Stored data entries

++++++++++

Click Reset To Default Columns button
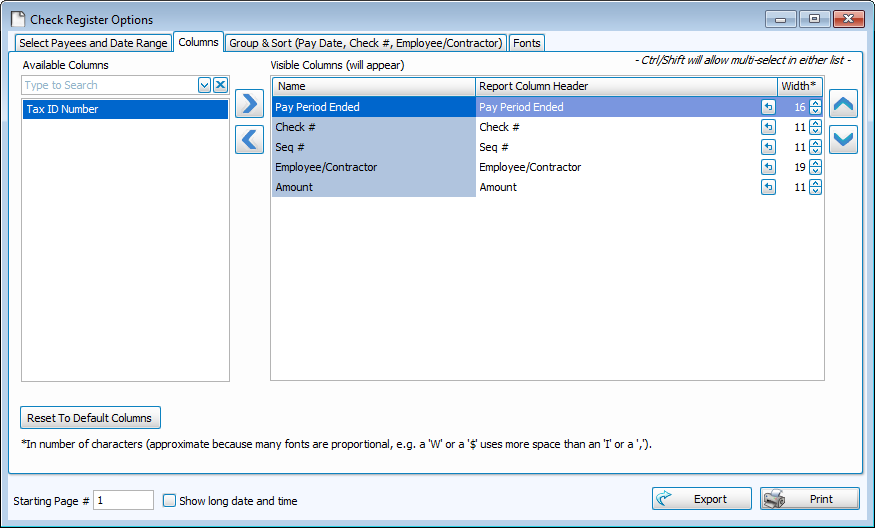The width and height of the screenshot is (875, 528). click(90, 418)
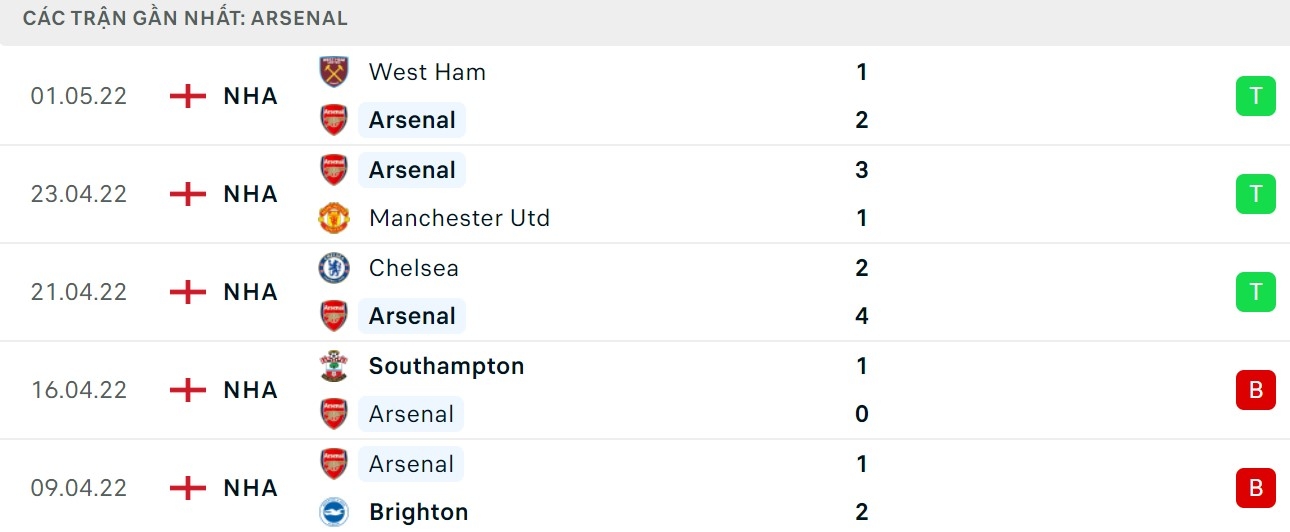The image size is (1290, 532).
Task: Click the West Ham club crest
Action: point(334,72)
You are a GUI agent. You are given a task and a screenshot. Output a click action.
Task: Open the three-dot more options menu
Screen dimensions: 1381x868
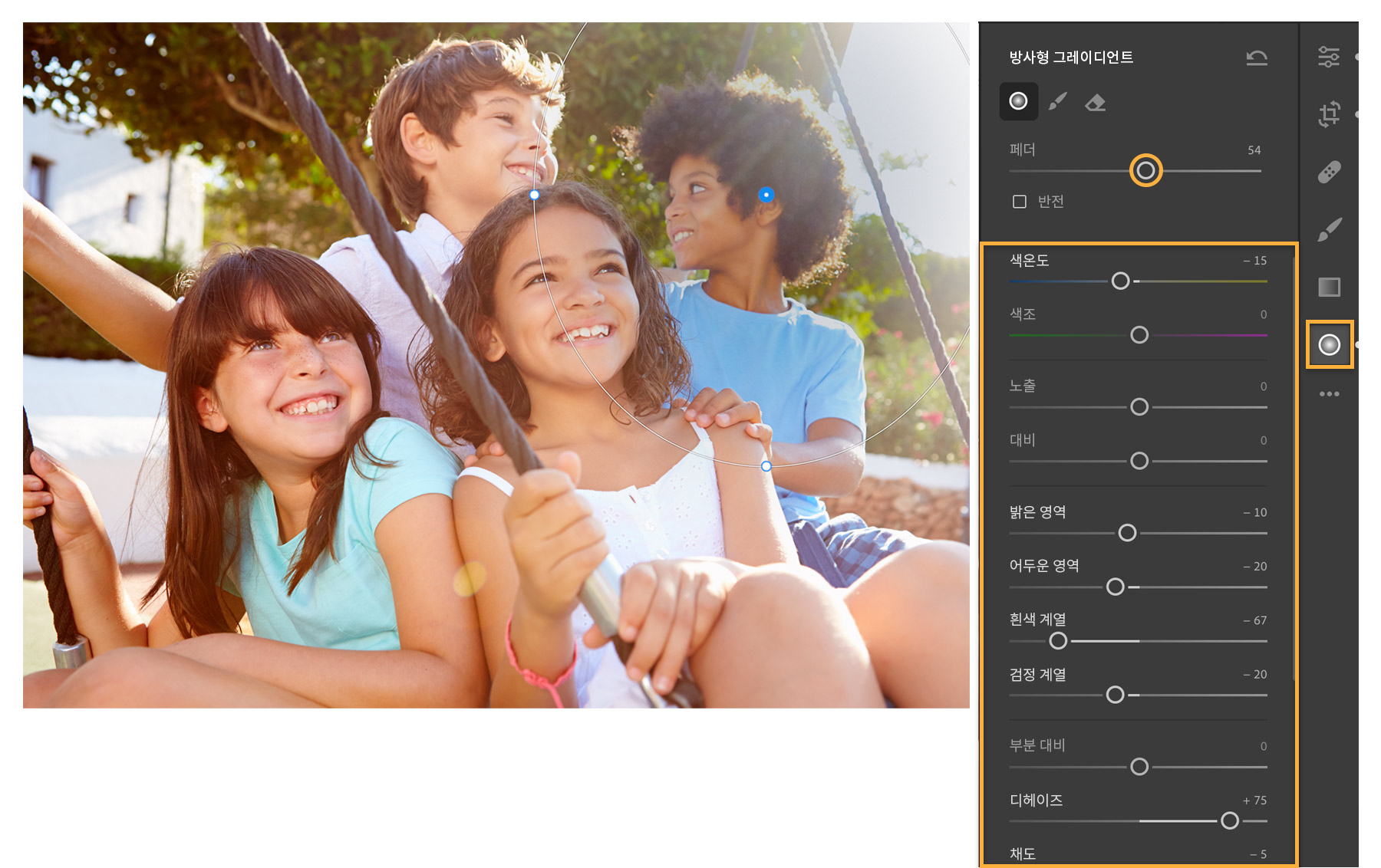[1329, 394]
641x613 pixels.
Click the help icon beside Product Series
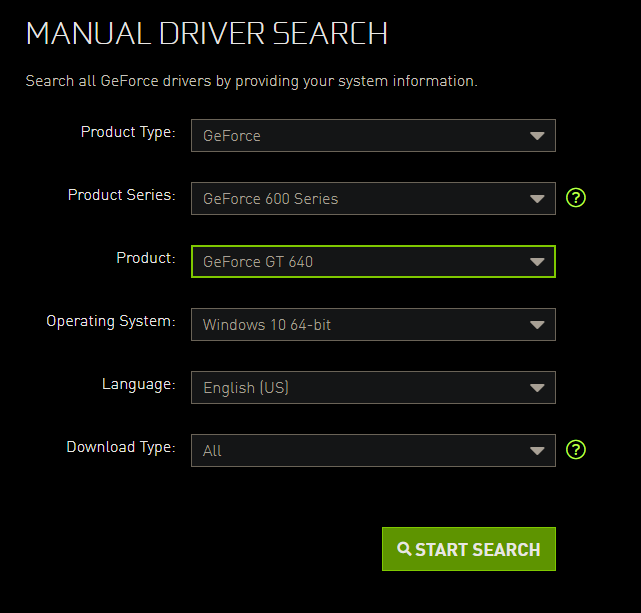(575, 197)
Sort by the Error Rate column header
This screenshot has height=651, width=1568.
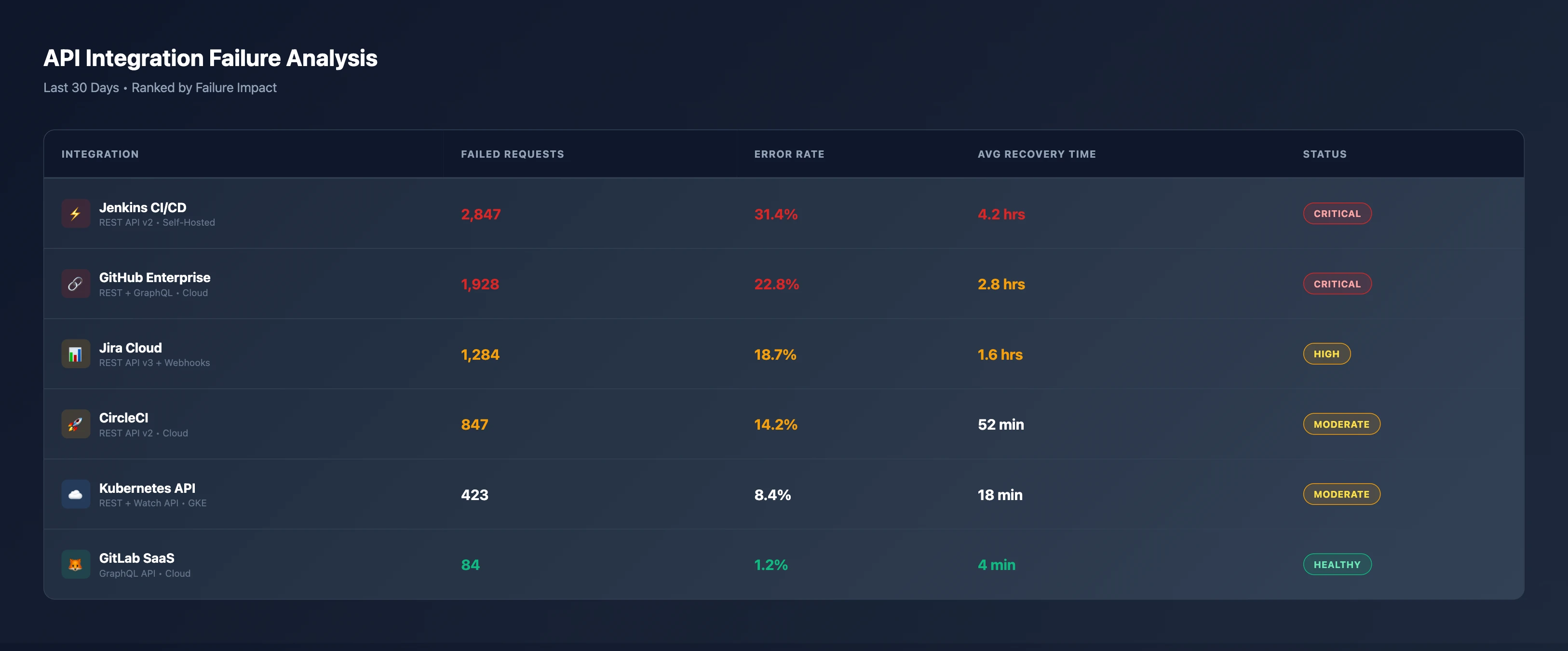click(789, 154)
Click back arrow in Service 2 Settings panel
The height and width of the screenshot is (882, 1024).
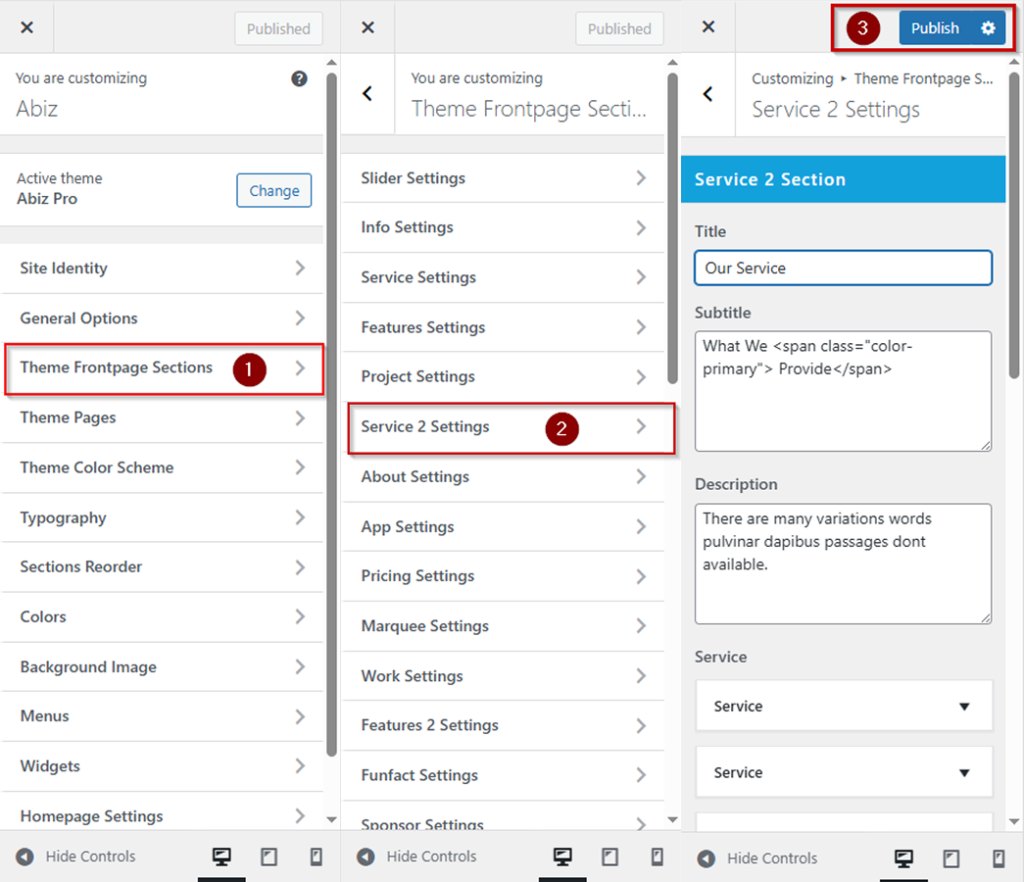(708, 94)
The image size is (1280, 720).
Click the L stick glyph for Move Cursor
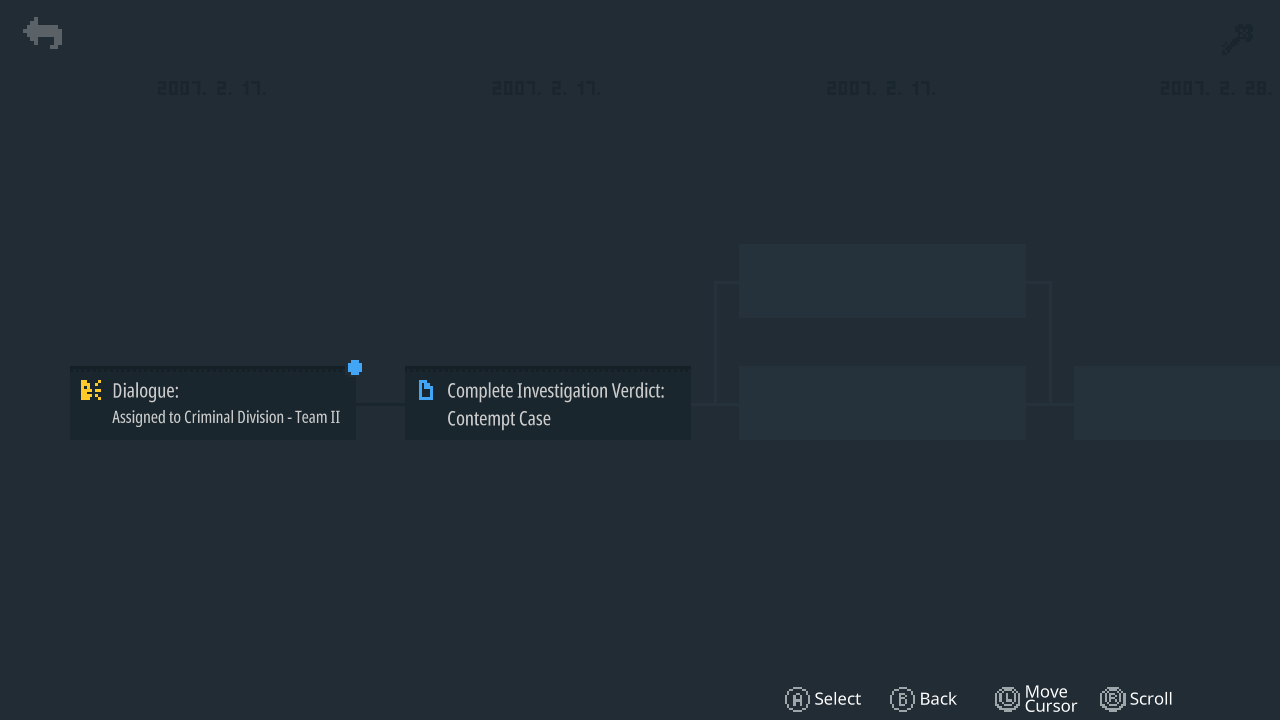[x=1007, y=699]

++++++++++

• TASK TO COMPLETE
Output exactly and only the lines from the line containing "Sort by the Error Rate column header" to the end of the entries, both included, and omit every picture.

• EXERCISE RESULT
Sort by the Error Rate column header
This screenshot has height=651, width=1568.
click(789, 154)
Click back arrow in Service 2 Settings panel
The height and width of the screenshot is (882, 1024).
(708, 94)
The image size is (1280, 720).
Click the L stick glyph for Move Cursor
[x=1007, y=699]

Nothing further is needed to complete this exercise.